SET PROBLEM =>
In the mailing-list message on FreeBSD 4.8 SMP performance, reproduce verbatim the stretch from "Actually, there's no" through "using the APICs.".

PAGE EXTRACT =>
——————————
FreeBSD 4.8 SMP performance

Cagle, John (ISS-Houston) john.cagle at hp.com
Mon Jun 23 19:02:59 PDT 2003


Actually, there's no reason to avoid using the multi-port NICs, as long
as you don't use full table APIC mode (which doesn't work yet in
FreeBSD).  I know that the kernel maintainers are working on this, so it
should be fixed RSN.

Also, there's no real trickery involved in the OS selection menu.  It
simply tries to set the BIOS defaults appropriate for the Operating
System you tell it you want to run.  For instance, if you select "Linux"
it will use APIC "Full Table Mapped" mode, which should work for
FreeBSD.

The reason it worked when you weren't running SMP is that it probably
wasn't using the APICs.

-----Original Message-----
From: Paul Koch [mailto:paul.koch at statscout.com] 
Sent: Monday, June 23, 2003 7:47 PM
To: Cagle, John (ISS-Houston)
Cc: freebsd-smp at freebsd.org
Subject: Re: FreeBSD 4.8 SMP performance


Ah! thanks, I did a bit of reading on this and it sounds like we need to
keep clear of these types of cards for the moment. We didn't plan on
using the multiport NICs, it's just what came in the box.  Is this only
an issue when running SMP ? because the NICs appeared to work fine when
initially running a 
non-SMP kernel.
——————————
SOURCE MATERIAL =>
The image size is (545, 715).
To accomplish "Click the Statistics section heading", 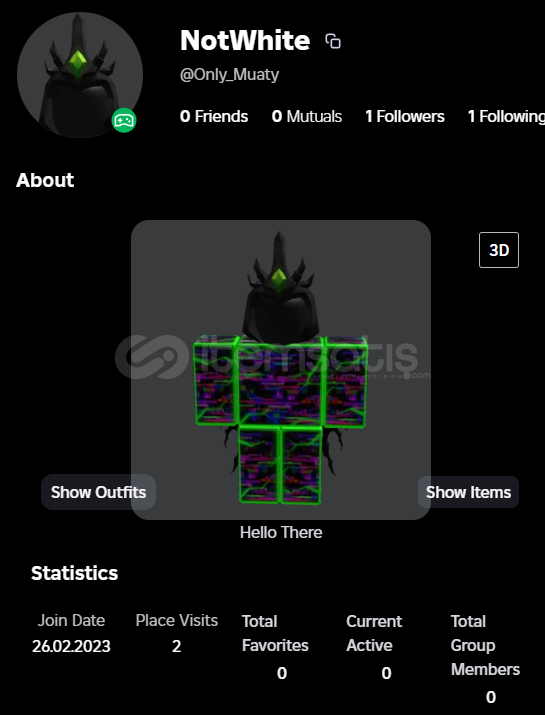I will [74, 573].
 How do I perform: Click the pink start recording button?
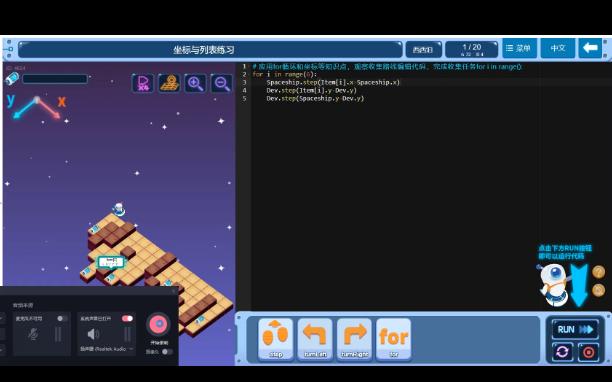(158, 324)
——————————
WORKED SOLUTION =>
Actually, there's no reason to avoid using the multi-port NICs, as long
as you don't use full table APIC mode (which doesn't work yet in
FreeBSD).  I know that the kernel maintainers are working on this, so it
should be fixed RSN.

Also, there's no real trickery involved in the OS selection menu.  It
simply tries to set the BIOS defaults appropriate for the Operating
System you tell it you want to run.  For instance, if you select "Linux"
it will use APIC "Full Table Mapped" mode, which should work for
FreeBSD.

The reason it worked when you weren't running SMP is that it probably
wasn't using the APICs.